Em 1944, dos 226 presos existentes no Tarrafal, 127 encontravam-se em situação ilegal: 72 não tinham sido julgados e 55 já tinham ultrapassado o tempo de pena a que foram sentenciados.
Em 1954, mediante a pressão internacional de que foi alvo, o regime fascista encerrou o campo. A 26 de janeiro de 1954, embarca rumo a Portugal o último preso do Campo de Concentração do Tarrafal, Francisco Miguel. Mas o Campo da Morte Lenta foi reativado em junho de 61, por Adriano Moreira, ministro do Ultramar, para receber presos ligados aos movimentos anticolonialistas.
Em fevereiro de 1962, o “Campo de Trabalho do Chão Bom”, como foi batizado, recebeu a primeira vaga de prisioneiros desta nova fase: 33 angolanos. A estes somaram-se posteriormente presos oriundos da Guiné e de Cabo Verde.

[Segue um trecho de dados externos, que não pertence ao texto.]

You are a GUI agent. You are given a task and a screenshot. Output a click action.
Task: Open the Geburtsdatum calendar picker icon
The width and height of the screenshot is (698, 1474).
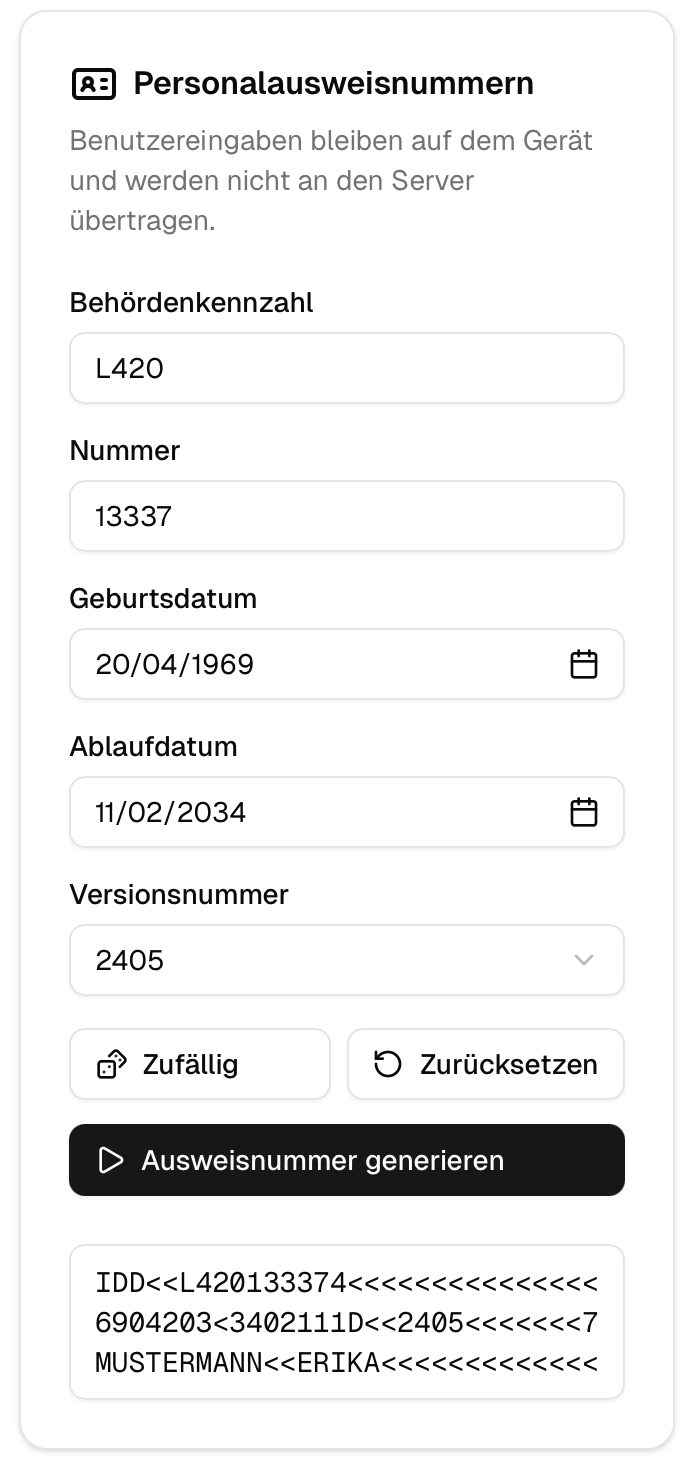[x=584, y=664]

Entre 1962 e 1974, o Tarrafal recebeu 236 presos: 107 angolanos, entre os quais Luandino Vieira e Justino Pinto de Andrade, 109 guineenses e 20 cabo-verdianos. Neste período morreram quatro presos: os guineenses Cutubo Cassamá e Biaba Nabué, falecidos no campo a 12 e 24 de novembro de 1962, e os angolanos António Pedro Benge (13 de setembro de 1962) e Magita Chipóia (13 de maio de 1970).
Foi só a 1 de maio de 1974 que foram libertados os 87 prisioneiros angolanos e cabo-verdianos que ainda se encontravam no campo. Os sobreviventes do Tarrafal lidaram e lidam com as sequelas dos maus tratos, das torturas, das doenças, da fome a que foram sujeitos.

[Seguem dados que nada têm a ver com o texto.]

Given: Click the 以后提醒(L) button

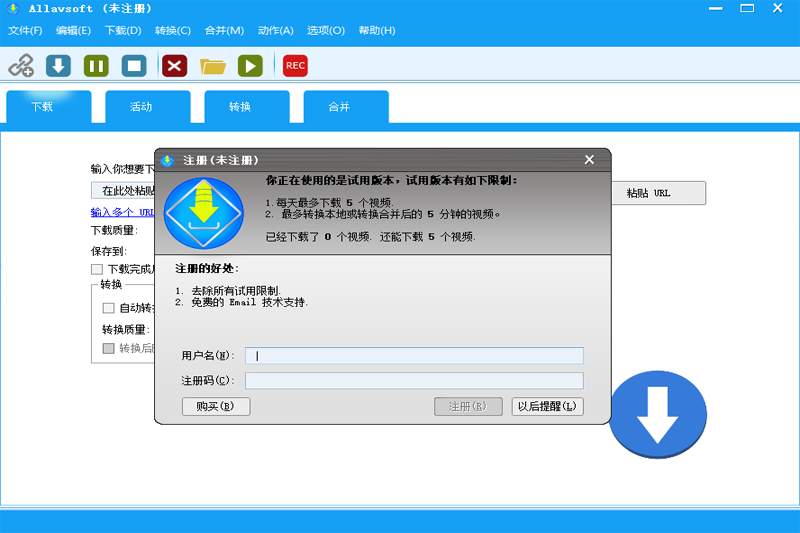Looking at the screenshot, I should pyautogui.click(x=547, y=406).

A extrema dureza do “Campo da Morte Lenta”, criado à imagem dos campos de concentração nazis, contrasta com a resiliência daqueles que conseguiram, com a força dos seus ideais, continuar a luta.
Justino Pinto de Andrade passou quatro anos seguidos no Tarrafal, até que o 25 de Abril lhe abriu as portas para a liberdade, no dia 1 de maio de 1974. Num testemunho para o Esquerda.net, datado de maio de 2020, descreve a forma como os prisioneiros conseguiram organizar-se, comunicar entre si e o exterior:
O Tarrafal foi, para mim, uma verdadeira Escola Superior de Vida. Sou dos poucos sobreviventes e ainda guardo uma imensa saudade dos meus companheiros de luta, de todos. Porque a nossa era uma luta comum, independentemente dos Movimentos a que pertencíamos. Nesse “confinamento” convivi com angolanos da UPA/FNLA, da UNITA, do MPLA. E até com presos de antes do MPLA se ter formalmente constituído em 1960. Comungámos na Dor, mas, também, na Esperança…
No Tarrafal foi possível conceber um conjunto de mecanismos para nos articularmos com os restantes presos, entre nós angolanos, mas, igualmente, com os presos cabo-verdianos. Estabelecemos pontos de colocação de bilhetes que trocávamos entre nós. Utilizámos uma espécie de morse para trocar mensagens.
O Juca Valentim criou um sistema sofisticado de troca de mensagens, utilizando as cartas enviadas e as recebidas. Pelo sistema do Juca conseguimos manter contacto com os restantes presos do nosso processo que estavam nas cadeias de Portugal. Isabel Valentim, irmão do Juca, foi o elo de ligação com Angola. Vitória Almeida e Sousa, mulher de Joaquim Pinto de Andrade, o elo de Portugal.
As mensagens passavam de modo codificado ou no interior de cigarros e tubos de pasta de dentes, envolvidas em fina folha de prata”.